The group said: “We need to look beyond the slogans and expose attempts to use the term to mask, distract or delay real emissions reductions. Strict controls and pressure are required to make the necessary transformation to bring emissions down to zero and avoid climate chaos. “
“Planet earth is already breaking through so many ecological tipping points that a warming of more than 1.5 ° C could be included within the next 10 years. To truly do the hard work required to avoid a runaway climate catastrophe, the countries of the Global North and transnational corporations (TNCs) need to stop pollution quickly and have their annual emissions close to zero or real within a decade Lower zero. Protecting the climate for real zero requires deep reserves of courage to question the economic models, broken systems and the power of companies that underlie the climate and biodiversity crisis, ”they said.

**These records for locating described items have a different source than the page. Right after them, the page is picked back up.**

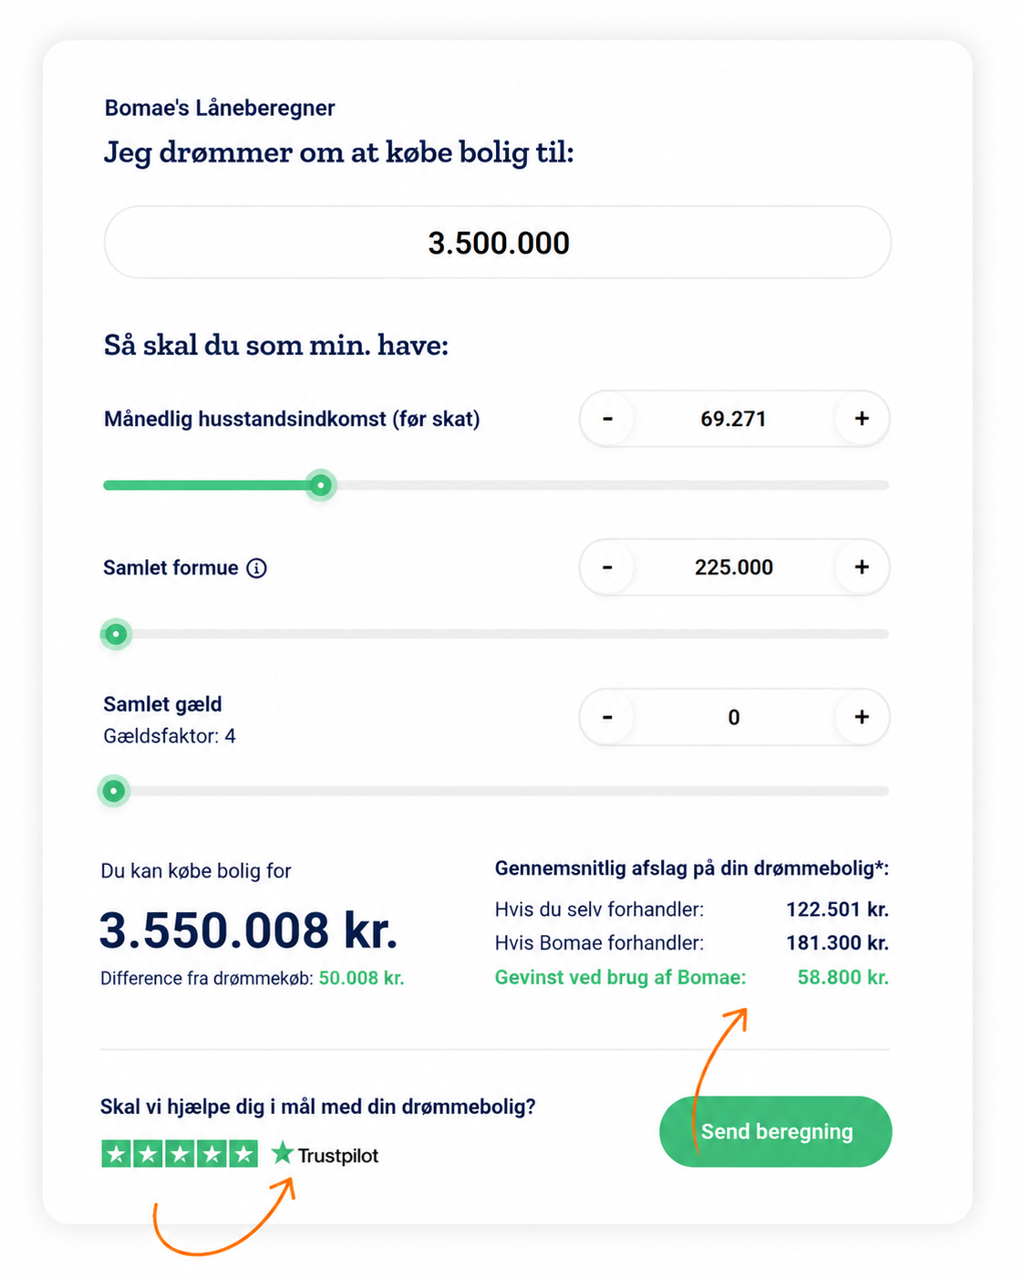1023x1279 pixels.
Task: Decrease Samlet gæld with minus button
Action: (607, 717)
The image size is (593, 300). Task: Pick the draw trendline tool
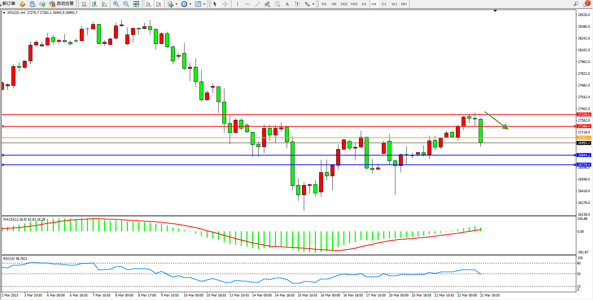click(258, 4)
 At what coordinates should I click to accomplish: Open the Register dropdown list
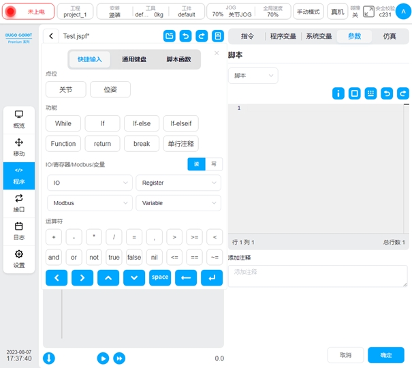(x=178, y=183)
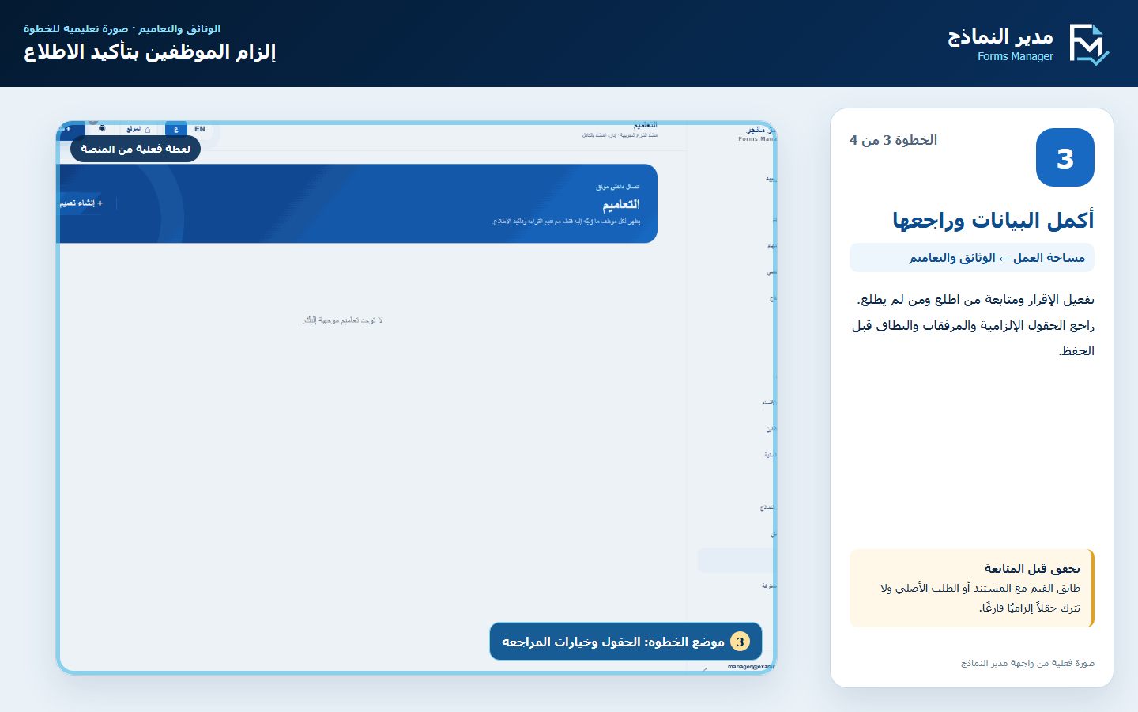
Task: Click the مدير النماذج app title text
Action: pos(1000,36)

In response to the Petroleum Industry Bill (PIB) as passed by the National Assembly, representatives from HOMEF, CAPPA, We The People and the Environmental Rights Action, Friends of the Earth Nigeria (ERA / FoEN) also set the legislator for the Consider carpeting gas flares construed as a waste of economic resources to be paid for, rather than an abuse that harms the climate, health and livelihoods of communities.
“The PIB does not set a specific expiry date, which gives the impression that the practice will continue indefinitely to the detriment of the host communities, who continue to bear the dangerous consequences. The PIB does not appear to be viewing Nigeria’s climate change commitments as included in Nationally Determined Contributions (NDCs).
Other recommendations that have been promoted include “transforming energy systems away from centralized, company-controlled fossil fuels and other harmful technologies such as nuclear, mega-hydropower and biofuels to clean, safe systems that empower people and promote healthier communities.”